Answer these questions using the text below on document security and quantum threats:
(a) Besides the event itself, what is logged for every open, edit, and print?
(b) How does the text define cryptographic agility?
(c) To which algorithms can a properly implemented platform be updated without re-distributing or re-encrypting existing documents?

## Page text:
|---|

An adversary who harvests a DRM-protected document does not capture a payload that future quantum hardware can brute-force on its own. The access control and key management infrastructure govern whether the document can ever be opened, and a properly implemented platform can be updated to post-quantum cryptographic algorithms without requiring organizations to re-distribute or re-encrypt existing documents.
Beyond encryption, document-level security provides several capabilities that are uniquely relevant to the HNDL threat model:
- Persistent access controls: authorization can be revoked after a document has been distributed. A document harvested today can be rendered permanently inaccessible if access rights are withdrawn before the adversary’s decryption window opens.
- Audit trails: every open, edit, and print event is logged with user and IP address, enabling accurate scope assessment after a suspected collection event.
- Expiry controls: documents can be configured to expire automatically, preventing future access even if an adversary stores them indefinitely.
Building a Quantum-Ready Security Posture
Organizations do not need to solve the full post-quantum migration problem overnight. The practical priority is building toward cryptographic agility, the ability to swap cryptographic algorithms without disrupting the broader security architecture, while implementing document-level protections that provide resilience today.

|---|

[Extracted records]

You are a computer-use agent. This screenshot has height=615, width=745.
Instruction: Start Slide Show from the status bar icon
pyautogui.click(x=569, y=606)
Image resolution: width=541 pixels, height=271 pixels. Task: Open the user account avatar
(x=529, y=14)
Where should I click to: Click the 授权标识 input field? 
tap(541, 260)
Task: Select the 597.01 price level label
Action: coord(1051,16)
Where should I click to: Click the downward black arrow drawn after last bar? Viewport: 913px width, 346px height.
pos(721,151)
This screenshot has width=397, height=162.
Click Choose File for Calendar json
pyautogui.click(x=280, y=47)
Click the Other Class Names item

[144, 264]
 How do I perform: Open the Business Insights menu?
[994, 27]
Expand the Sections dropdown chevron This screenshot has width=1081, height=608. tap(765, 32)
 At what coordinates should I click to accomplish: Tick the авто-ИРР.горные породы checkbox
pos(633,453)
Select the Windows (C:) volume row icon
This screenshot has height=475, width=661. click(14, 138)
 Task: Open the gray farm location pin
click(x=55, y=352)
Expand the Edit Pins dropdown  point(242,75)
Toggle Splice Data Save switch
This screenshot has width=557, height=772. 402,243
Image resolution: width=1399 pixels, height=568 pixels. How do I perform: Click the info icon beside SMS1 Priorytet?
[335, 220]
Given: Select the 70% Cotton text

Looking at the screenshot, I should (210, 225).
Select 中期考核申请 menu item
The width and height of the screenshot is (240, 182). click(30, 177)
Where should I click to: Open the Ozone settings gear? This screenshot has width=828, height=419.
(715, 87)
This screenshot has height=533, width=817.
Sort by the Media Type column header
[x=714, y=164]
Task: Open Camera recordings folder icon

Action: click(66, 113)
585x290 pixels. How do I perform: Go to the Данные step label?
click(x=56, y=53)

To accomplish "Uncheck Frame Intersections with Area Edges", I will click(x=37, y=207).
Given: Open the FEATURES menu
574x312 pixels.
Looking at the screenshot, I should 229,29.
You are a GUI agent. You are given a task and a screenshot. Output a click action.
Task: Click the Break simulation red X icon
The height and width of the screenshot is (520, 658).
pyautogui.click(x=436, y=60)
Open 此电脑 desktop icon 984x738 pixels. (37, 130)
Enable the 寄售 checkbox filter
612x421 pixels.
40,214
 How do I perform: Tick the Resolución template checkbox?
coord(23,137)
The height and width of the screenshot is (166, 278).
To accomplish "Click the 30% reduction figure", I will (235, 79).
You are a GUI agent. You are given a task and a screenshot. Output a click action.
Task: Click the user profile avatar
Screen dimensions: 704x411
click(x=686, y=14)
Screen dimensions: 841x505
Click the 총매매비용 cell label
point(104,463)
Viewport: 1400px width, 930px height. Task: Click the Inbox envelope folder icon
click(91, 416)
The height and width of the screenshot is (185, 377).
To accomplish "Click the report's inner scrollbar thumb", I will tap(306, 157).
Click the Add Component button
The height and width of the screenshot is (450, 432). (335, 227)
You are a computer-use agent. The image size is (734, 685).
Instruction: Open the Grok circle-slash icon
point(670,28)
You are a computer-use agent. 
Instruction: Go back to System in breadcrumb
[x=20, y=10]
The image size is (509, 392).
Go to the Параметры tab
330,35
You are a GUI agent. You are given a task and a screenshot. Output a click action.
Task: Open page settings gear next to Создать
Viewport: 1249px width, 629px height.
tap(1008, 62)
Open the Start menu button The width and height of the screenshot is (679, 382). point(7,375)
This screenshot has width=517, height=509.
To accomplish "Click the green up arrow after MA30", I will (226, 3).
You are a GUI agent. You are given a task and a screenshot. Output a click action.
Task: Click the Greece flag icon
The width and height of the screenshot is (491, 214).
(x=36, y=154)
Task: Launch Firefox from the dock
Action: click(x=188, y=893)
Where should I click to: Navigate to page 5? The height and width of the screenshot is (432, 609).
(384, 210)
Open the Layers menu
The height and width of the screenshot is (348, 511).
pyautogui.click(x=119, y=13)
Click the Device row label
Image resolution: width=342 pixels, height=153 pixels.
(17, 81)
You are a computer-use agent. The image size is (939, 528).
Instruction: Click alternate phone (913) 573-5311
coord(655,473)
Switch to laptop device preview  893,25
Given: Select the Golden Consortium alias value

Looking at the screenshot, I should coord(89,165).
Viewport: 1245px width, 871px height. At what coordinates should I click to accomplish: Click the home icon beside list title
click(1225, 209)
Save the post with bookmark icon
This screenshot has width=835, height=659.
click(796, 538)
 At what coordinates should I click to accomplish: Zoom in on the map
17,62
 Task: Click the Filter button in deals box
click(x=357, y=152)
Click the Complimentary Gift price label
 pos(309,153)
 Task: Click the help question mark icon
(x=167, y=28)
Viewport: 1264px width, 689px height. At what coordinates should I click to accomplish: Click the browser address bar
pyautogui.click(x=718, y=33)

|---|

## Exercise output:
(a) The user and the IP address.
(b) The ability to swap cryptographic algorithms without disrupting the broader security architecture.
(c) Post-quantum cryptographic algorithms.